Tag Archives: base training

Experimenting with Tom Osler’s Base and Sharpening Training

I previously mentioned reading Sky Waterpeace’s Lazy Man’s Guide to (Ultra)Marathon Running. While obviously not that lazy myself, Kindle Unlimited granted me free access to the Kindle version. The somewhat insightful book got me experimenting with keto, which was fine for the month I actively practiced it.

But Sky also harps on the writing and work of an accomplished marathoner and ultra runner named Tom Osler. Sky’s principles are based considerably on Osler’s principles. As an appendix, Sky included a 28 page booklet written in the late 60’s by Osler about his fundamental training approach called The Conditioning of Distance Runners. You can now find the booklet on Amazon and other sources.

Along with being a precursor to today’s gumroad e-books if you think about it… Osler’s booklet, however esoteric and outdated on the surface, outlines a sound approach that in some form has been both practiced and ignored in the decades since, to this present day.

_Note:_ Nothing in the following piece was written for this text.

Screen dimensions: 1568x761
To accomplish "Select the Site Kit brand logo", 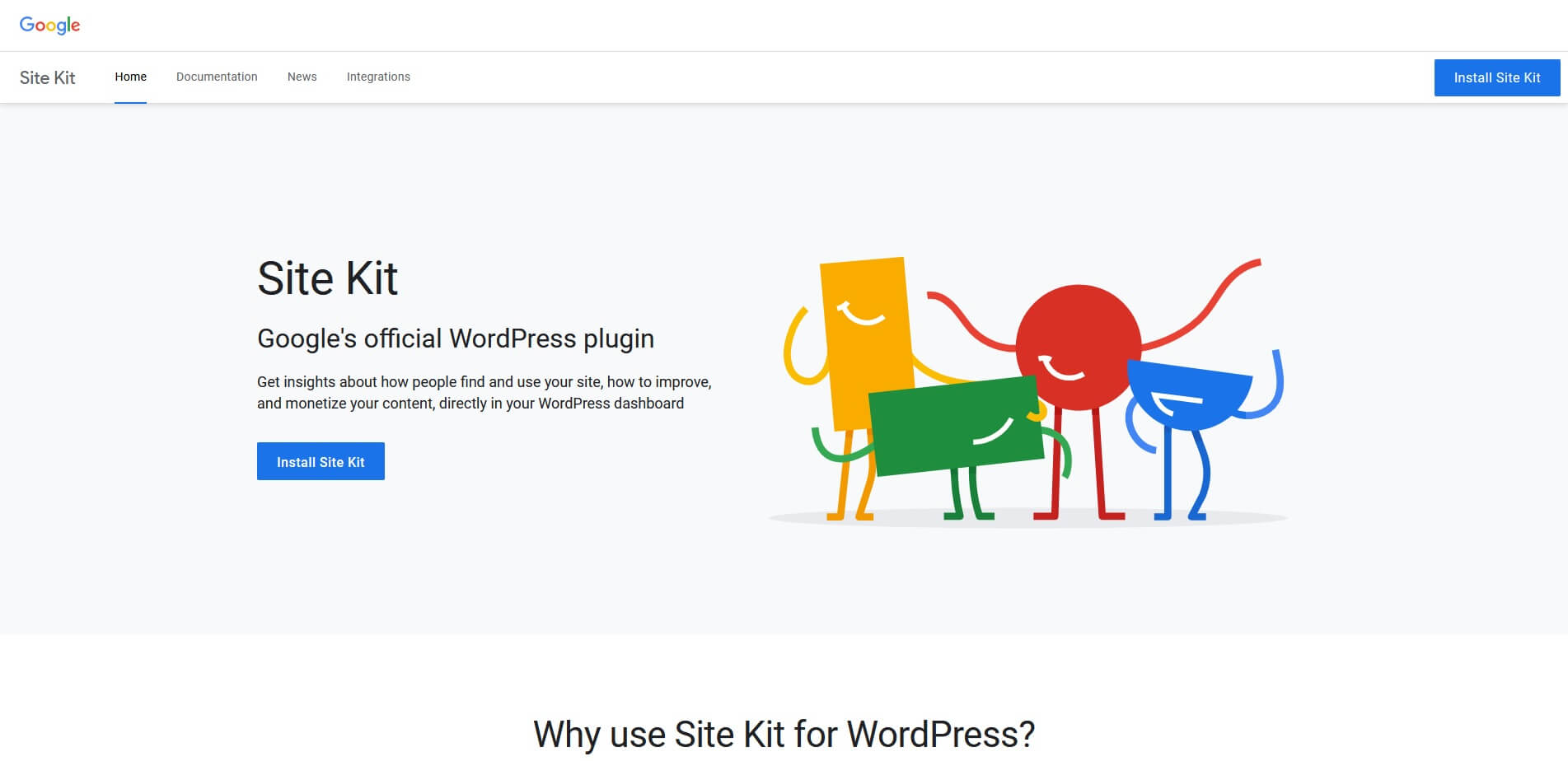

There are two camps in endurance runner training. One emphasizes a healthy dose of recurring harder workouts alongside your easy and long runs from day one. The idea is that the harder, faster workouts are what makes you faster and fitter, that without regular fast running you cannot possibly get faster, and possibly even get gradually slower. This approach is far and away the most popular of the two, because people generally aren’t patient, and coaches traditionally have learned to always train this way (plus it’s harder to be hands on when all the pupil’s running is easy running).

The other camp argues to initially emphasize a large volume of (often exclusively) easy training, only introducing harder workouts after having built a sizable easy running base over months. The understanding that developing your slow-twitch aerobic mitochondria is what improves your natural fitness and performance over time, and that speed/tempo work should build upon that base fitness after it has been developed.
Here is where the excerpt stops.